体が密着する。何事かと、名前を呼ぼうと開いた瞬間、口をふさがれた。
「……っ!」
食らいつくような口づけに息ができない。より深く強く唇を重ね合わせられ、腰が砕けそうになる。
それは存在を刻みこむようなキスの仕方だった。
長い時間の後でやっと唇を離され、巴は息を乱しながらすぐ側にある顔を見上げる。
こちらは肩で息をしているのに、壮司の呼吸はまったく乱れていなかった。
「お前は俺が同情で引きとめたとでも思ってんのか?」
壮司の低い声にうつむいた。
同情がすべてではないかもしれない。

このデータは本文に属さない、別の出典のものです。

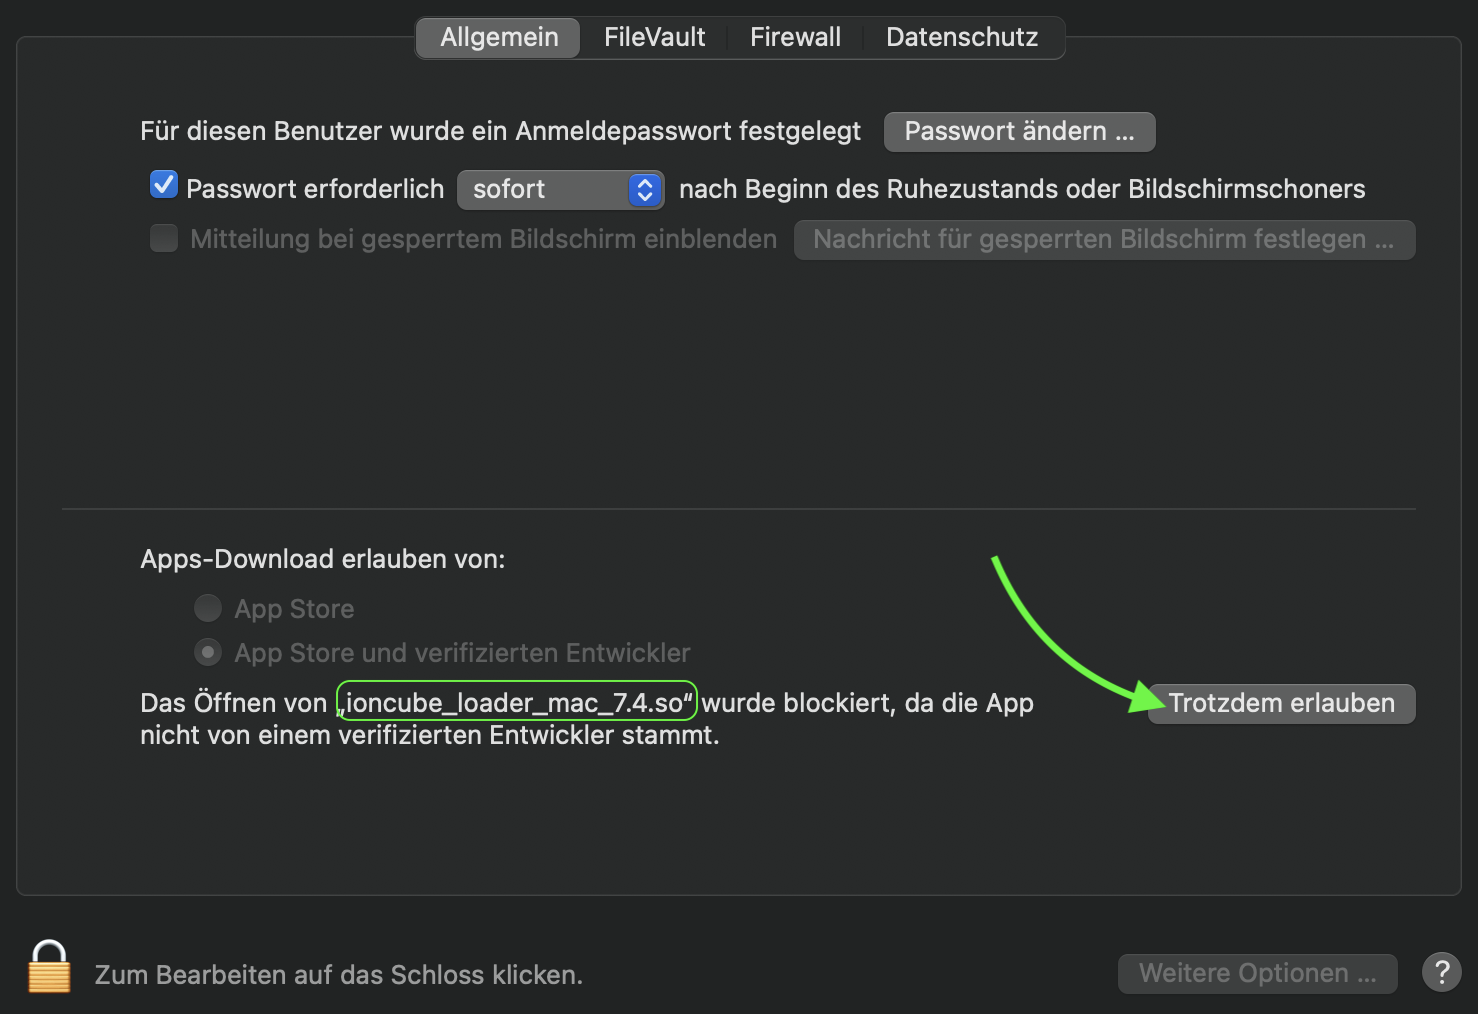Open the sofort delay dropdown

coord(560,190)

しかしそれが無関係とも思えない。
壮司はきっと同情を恋とすり替えてしまったのだ。
返事をしないことで、壮司の問いかけに肯定の意を示す。その巴に彼は軽く息をついた。
腰に回されている腕の力が強まった気がした。
「俺だって考えてる。医者という立派な夢に向かって踏み出そうとしてたお前をあの家に連れ戻したんじゃないか、お前らしく生きる道を閉ざしたんじゃないか、と」
目を見開いた。壮司がそんなことを考えているとは夢にも思わなかった。
腰の手が離れていく。一定の距離をおき、壮司と向かいあった。
「俺自身がそうしたいと思ったから、俺はお前といる」
嘘の要素など欠片も見つからない言葉に、自分の思い違いを恥じた。壮司に嘘がつけるほどの器用さはないと、今思い出した。

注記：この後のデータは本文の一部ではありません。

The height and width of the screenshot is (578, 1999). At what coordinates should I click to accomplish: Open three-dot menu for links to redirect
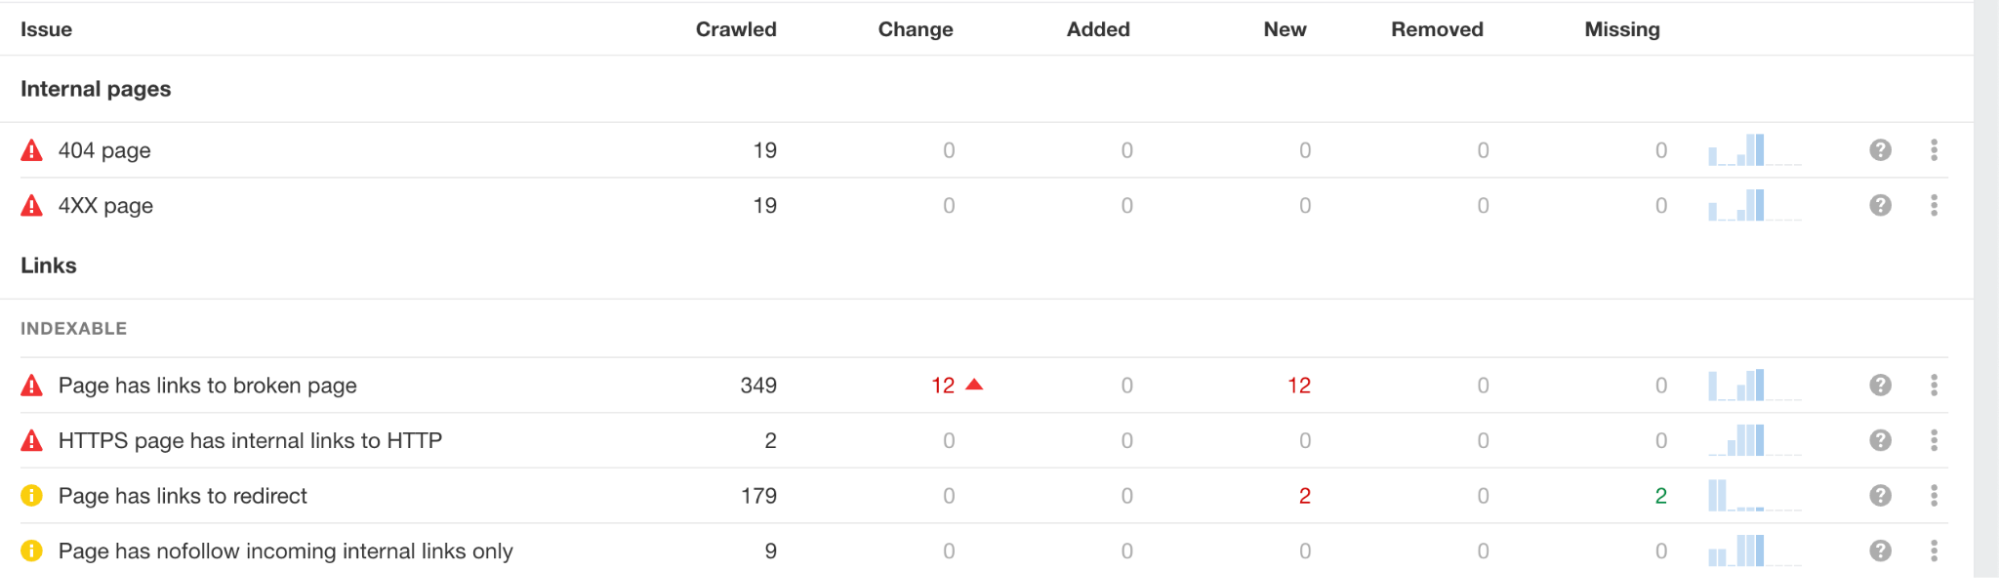point(1934,495)
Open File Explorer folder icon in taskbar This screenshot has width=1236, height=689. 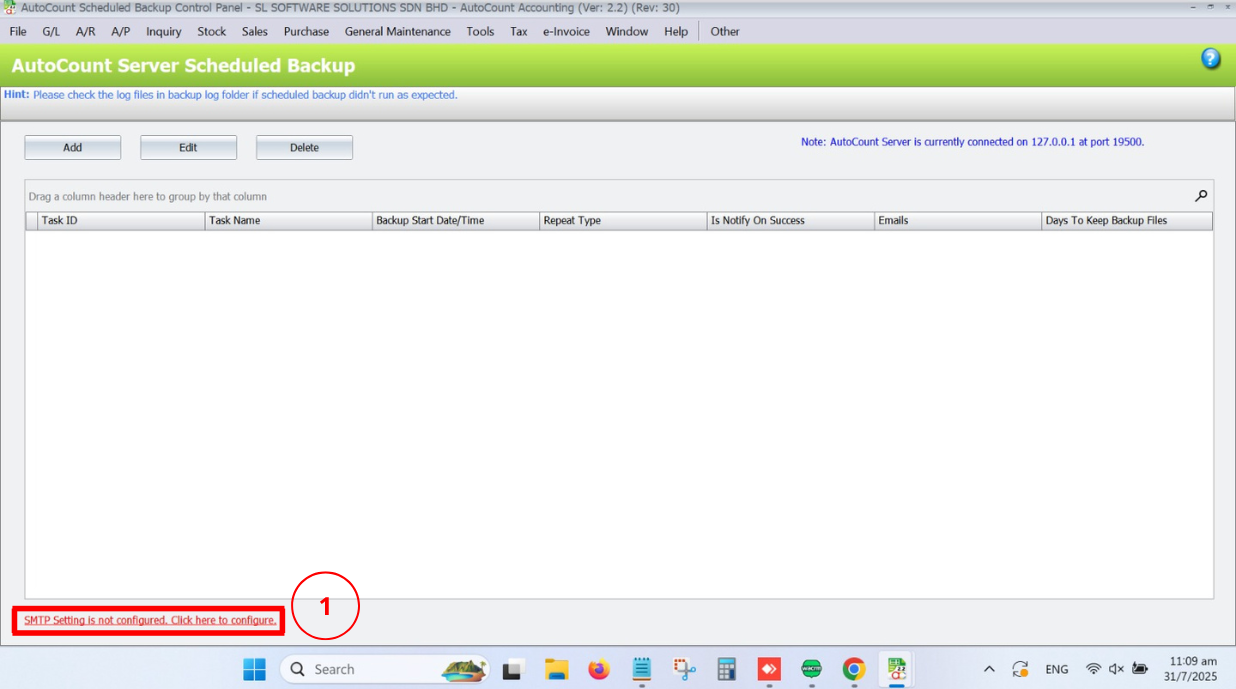556,669
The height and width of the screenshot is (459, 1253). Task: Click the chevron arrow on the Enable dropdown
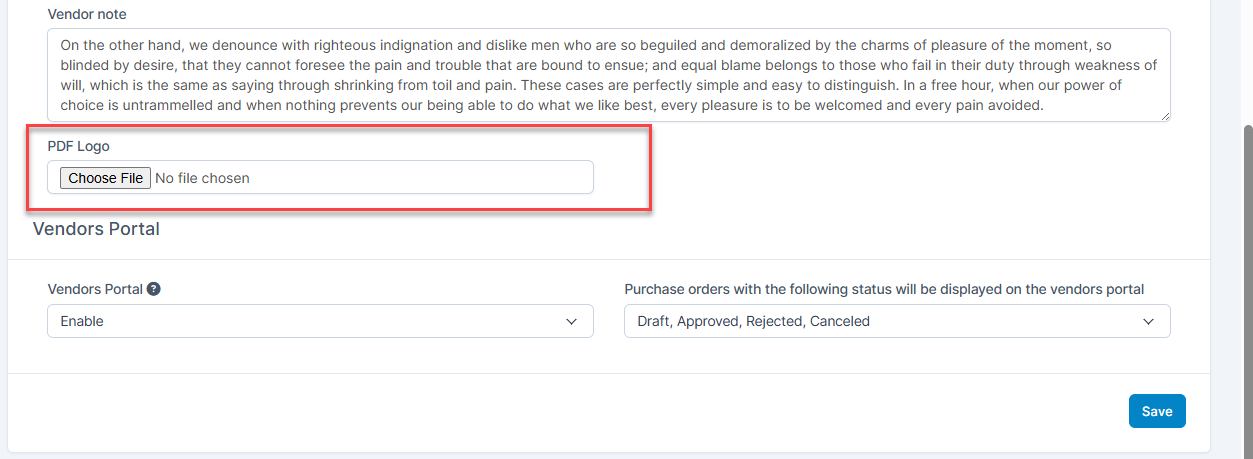[571, 322]
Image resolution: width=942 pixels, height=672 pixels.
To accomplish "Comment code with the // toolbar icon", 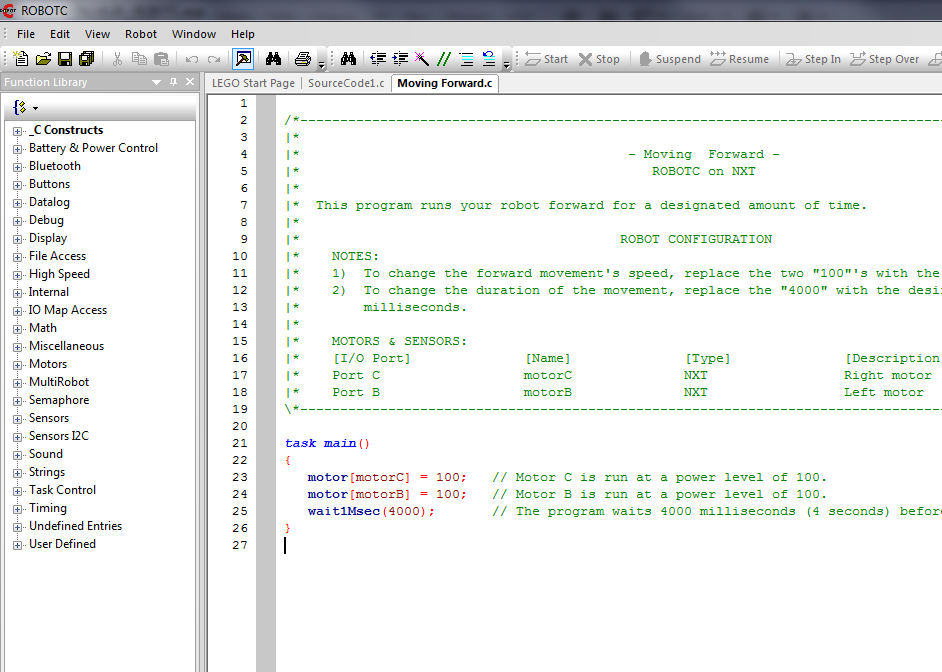I will point(446,59).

「答えてくれ。ここに帰ってきて、俺の隣にいてくれることはお前にとって本当に幸せか?」
落ち着いた言葉に含まれた一抹の不安。それが壮司の瞳で一瞬だけ揺れた。
自分たちは相手に対して同じ気持ちを抱えている。
不安と呵責。ゆえに迷いが生じる。
惑う心を封じて、壮司も同じ言葉を返してくれることを願いながら口を開く。
――不器用な自分たちにあきれる気持ちもこめて。
「幸せだ。とても」
「俺も幸せだ」
間髪容れずに帰ってきた言葉に微笑みながら、壮司の胸に顔をうずめた。
壮司の両腕が巴の体を優しく抱く。
「……不安にさせて悪かった。愛してる」
『愛してる』の言葉が壮司にあまりに似合わなくて、巴は壮司の腕の中で笑った。